O alerta já havia sido acionado durante as eleições municipais de 2024, quando a presidente do TSE, ministra Cármen Lúcia, e a Organização dos Estados Americanos (OEA) destacaram o uso de capital político, redes de influência e até financiamento ilegal para interferir nas disputas eleitorais. Segundo o repórter Carlos Silva, no Jornal Alerta Geral, Cármen Lúcia reforçou diversas vezes que a infiltração do crime organizado na política “não pode ser subestimada” e representa uma ameaça direta ao sistema democrático brasileiro.

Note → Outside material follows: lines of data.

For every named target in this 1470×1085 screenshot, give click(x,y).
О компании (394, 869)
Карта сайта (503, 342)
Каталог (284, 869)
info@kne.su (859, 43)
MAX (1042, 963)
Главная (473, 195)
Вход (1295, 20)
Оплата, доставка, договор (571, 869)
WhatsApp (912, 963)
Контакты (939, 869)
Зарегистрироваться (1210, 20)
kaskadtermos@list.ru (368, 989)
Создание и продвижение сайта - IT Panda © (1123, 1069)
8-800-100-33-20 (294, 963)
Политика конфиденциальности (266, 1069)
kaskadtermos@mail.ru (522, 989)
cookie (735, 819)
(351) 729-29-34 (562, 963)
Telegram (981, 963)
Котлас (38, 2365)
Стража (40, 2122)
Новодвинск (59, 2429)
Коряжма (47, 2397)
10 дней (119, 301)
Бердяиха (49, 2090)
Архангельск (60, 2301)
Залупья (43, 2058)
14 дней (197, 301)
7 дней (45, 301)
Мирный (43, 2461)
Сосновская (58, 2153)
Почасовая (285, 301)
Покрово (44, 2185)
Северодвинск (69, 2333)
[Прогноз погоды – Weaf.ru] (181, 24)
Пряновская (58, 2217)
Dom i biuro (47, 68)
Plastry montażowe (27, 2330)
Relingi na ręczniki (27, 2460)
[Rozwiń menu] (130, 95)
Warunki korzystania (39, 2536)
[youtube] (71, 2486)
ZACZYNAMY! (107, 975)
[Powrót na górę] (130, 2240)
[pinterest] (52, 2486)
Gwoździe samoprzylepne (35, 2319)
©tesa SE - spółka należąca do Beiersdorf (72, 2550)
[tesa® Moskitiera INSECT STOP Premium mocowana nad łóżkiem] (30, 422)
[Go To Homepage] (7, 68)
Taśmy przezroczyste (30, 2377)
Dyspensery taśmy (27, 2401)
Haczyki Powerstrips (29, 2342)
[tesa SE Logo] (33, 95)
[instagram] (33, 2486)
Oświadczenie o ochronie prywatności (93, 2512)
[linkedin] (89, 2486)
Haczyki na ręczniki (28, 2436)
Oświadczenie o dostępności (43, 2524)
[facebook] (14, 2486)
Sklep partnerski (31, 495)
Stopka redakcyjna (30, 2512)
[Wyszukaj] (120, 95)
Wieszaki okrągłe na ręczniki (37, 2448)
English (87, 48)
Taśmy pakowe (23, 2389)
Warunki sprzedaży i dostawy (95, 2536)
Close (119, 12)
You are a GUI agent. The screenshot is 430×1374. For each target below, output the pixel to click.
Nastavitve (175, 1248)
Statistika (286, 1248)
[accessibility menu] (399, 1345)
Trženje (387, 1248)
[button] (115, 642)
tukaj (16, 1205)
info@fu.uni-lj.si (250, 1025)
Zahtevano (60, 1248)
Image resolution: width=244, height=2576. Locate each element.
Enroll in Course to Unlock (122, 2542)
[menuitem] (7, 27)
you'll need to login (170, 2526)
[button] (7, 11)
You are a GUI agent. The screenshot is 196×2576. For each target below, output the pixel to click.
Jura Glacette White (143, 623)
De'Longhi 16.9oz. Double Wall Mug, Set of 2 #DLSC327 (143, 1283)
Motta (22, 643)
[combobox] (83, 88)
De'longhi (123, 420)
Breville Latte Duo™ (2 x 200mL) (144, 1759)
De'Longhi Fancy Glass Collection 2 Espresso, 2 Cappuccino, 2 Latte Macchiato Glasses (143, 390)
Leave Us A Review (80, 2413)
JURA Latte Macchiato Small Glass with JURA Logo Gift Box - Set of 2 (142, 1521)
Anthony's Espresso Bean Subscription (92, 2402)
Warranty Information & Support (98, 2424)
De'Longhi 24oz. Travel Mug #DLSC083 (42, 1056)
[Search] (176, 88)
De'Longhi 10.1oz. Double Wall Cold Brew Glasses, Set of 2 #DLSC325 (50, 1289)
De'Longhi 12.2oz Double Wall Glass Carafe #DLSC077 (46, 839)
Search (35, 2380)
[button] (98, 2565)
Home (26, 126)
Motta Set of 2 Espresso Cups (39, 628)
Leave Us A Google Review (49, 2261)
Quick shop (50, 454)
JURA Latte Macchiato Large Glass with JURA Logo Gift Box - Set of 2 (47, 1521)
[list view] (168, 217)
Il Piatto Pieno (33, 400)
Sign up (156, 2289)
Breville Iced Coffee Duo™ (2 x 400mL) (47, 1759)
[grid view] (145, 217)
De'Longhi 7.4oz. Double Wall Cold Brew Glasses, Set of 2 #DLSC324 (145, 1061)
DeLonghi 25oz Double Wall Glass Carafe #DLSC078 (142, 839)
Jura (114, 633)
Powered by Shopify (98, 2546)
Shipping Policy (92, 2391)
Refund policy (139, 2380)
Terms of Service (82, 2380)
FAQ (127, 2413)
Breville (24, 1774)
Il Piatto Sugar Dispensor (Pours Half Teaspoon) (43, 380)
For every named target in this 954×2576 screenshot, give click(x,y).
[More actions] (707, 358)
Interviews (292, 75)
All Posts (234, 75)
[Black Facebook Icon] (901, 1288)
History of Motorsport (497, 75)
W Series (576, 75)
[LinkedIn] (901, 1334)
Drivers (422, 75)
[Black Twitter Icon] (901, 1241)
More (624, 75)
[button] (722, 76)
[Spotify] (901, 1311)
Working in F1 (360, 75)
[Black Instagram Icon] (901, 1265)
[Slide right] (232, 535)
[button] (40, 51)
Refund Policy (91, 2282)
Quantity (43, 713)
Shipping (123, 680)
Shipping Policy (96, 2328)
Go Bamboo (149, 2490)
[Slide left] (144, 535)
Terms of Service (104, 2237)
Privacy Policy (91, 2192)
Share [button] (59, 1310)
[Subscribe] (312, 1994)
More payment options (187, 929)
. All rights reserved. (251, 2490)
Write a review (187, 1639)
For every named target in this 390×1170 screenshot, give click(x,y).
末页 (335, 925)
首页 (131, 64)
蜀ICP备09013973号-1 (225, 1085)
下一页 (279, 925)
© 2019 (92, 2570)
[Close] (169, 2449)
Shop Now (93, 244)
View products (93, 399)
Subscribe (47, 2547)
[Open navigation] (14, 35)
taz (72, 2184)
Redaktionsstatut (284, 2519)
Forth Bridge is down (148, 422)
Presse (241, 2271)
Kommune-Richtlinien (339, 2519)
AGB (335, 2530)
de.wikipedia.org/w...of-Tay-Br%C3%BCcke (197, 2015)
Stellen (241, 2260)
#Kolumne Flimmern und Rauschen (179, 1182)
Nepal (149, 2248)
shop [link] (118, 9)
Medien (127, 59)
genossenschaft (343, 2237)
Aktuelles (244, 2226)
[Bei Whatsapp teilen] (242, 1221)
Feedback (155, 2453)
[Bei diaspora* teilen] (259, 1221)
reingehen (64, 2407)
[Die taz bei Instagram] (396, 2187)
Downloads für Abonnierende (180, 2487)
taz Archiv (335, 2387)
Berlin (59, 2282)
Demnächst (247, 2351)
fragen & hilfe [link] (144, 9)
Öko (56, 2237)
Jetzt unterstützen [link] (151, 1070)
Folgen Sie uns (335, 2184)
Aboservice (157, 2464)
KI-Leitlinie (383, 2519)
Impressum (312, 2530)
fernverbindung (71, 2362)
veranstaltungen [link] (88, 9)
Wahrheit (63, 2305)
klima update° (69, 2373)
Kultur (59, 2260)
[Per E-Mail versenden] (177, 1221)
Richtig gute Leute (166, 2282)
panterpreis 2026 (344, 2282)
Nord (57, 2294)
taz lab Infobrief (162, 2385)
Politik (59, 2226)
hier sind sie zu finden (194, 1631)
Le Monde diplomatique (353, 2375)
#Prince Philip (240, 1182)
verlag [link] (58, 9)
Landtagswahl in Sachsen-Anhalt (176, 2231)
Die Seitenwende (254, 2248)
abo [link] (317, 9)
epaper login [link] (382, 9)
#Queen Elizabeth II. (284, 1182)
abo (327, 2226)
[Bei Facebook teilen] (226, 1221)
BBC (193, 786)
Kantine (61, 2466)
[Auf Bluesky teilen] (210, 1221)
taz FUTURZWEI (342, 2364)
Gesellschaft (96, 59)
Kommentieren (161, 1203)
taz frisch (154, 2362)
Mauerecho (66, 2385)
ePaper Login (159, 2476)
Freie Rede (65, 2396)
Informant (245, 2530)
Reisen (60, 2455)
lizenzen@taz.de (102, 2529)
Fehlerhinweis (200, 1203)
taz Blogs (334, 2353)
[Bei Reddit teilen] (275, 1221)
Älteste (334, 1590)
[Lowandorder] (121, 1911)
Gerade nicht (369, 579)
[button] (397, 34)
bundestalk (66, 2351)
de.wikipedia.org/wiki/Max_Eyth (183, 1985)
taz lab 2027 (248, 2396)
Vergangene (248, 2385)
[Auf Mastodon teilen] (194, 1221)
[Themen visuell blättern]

A gravidade do cenário levou o TSE, em março deste ano, a consolidar por unanimidade o entendimento de que integrantes de organizações paramilitares, milícias ou grupos criminosos não podem concorrer a cargos eletivos. A decisão foi baseada no artigo 17, parágrafo 4º, da Constituição Federal, que proíbe qualquer tipo de interferência de organizações criminosas no processo eleitoral.
Para o tribunal, não se trata apenas de punir candidaturas irregulares, mas de impedir que facções utilizem seu poder econômico e territorial para coagir eleitores, financiar campanhas, influenciar resultados ou se infiltrar na máquina pública.
“A Justiça Eleitoral não pode fechar os olhos à realidade nacional na qual organizações criminosas buscam se infiltrar na política, numa simbiose entre atuação estatal e continuidade delitiva”, destacou um dos ministros, em voto seguido por unanimidade.
Diante desse cenário, o TSE prepara medidas mais rígidas de fiscalização e controle para 2026, incluindo maior parceria com forças de segurança, monitoramento de zonas eleitorais sensíveis e ações preventivas contra o uso ilícito de recursos.
A preocupação deixou de ser periférica e passou ao centro da agenda institucional do país, com consenso interno de que a democracia brasileira está sob risco se a influência direta do crime organizado não for contida imediatamente.